Ames worked under for Olsen for a time in the CIA, and Olsen said Ames’ actions resulted in the interrogation, torture and execution of many of the CIA’s most well developed intelligence agents. Olson said he holds Ames directly responsible for the death of 30 agents and said their deaths reverberated throughout the CIA on a deep emotional level that will not soon be forgotten.
“I think of Rick Ames every day,” Olson said. “I find myself looking at my watch as I look down, and seeing it’s about 6:35 p.m., and I say to myself, ‘What time is it in Pennsylvania?’ It’s 7:35 p.m. there, and I ask myself, ‘I wonder what Rick is doing right now.’ I hope he’s thinking of the lives he’s ruined, the [agents] he’s killed and the families he’s utterly destroyed.”
While Olson described counterintelligence against compromised U.S. agents from a CIA standpoint, Waguespack discussed the same events from the eyes of the FBI.
Waguespack described the intelligence fallout among U.S. espionage agencies after the extent of Ames’ betrayal was revealed and said the CIA and FBI were at odds with each other over how to best proceed.

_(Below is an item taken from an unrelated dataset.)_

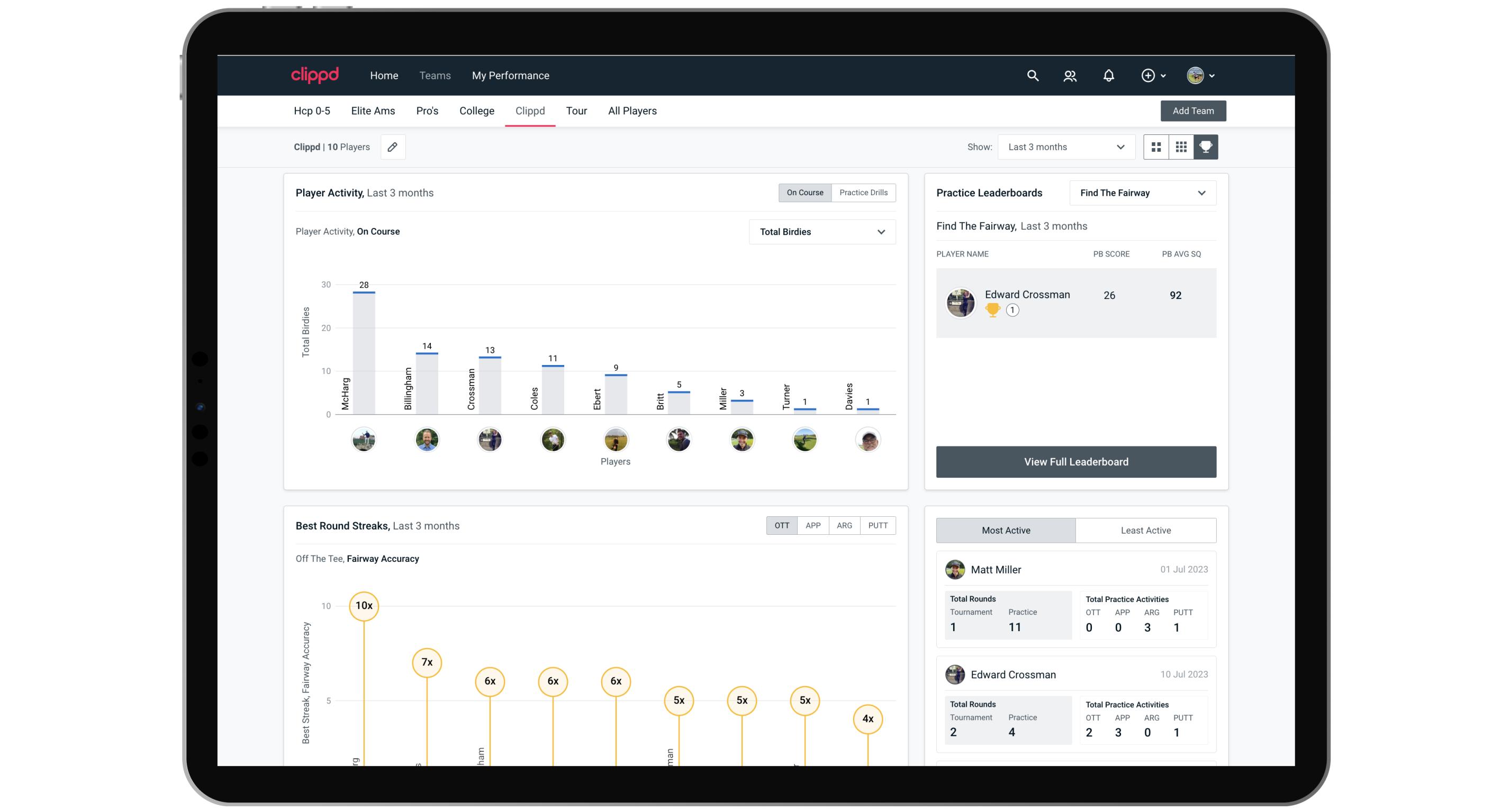Click the Add Team button
Viewport: 1510px width, 812px height.
tap(1192, 111)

Waguespack also said the FBI was soon confronted with the possibility that their own agency held a well-placed enemy mole, as friendly assets overseas continued to disappear.
“Sources were being compromised, operations were being compromised,” Waguespack said. “Something was still out there after Ames.”
The compromised FBI agent was eventually revealed to be Robert Hanssen, who had sold sensitive U.S. secrets to the Soviet Union, then the Russians, from 1979 until his arrest in 2001.
In response to a student’s question on Edward Snowden’s actions in revealing classified NSA foreign and domestic spying techniques, both Olson and Waguespack were quick to condemn the self-professed whistleblower’s actions.
“I think Edward Snowden is a traitor,” Olson said. “He did do immeasurable damage to the security of our country.”
Waguespack echoed Olson’s sentiment and drew attention to what he described as a fine line between a true whistleblower and a traitor. Waguespack said he viewed Snowden’s actions as wrong because the espionage techniques he exposed were cleared by the highest levels of the U.S. government, and placed mistrust in the decision making ability of the three branches of U.S. government.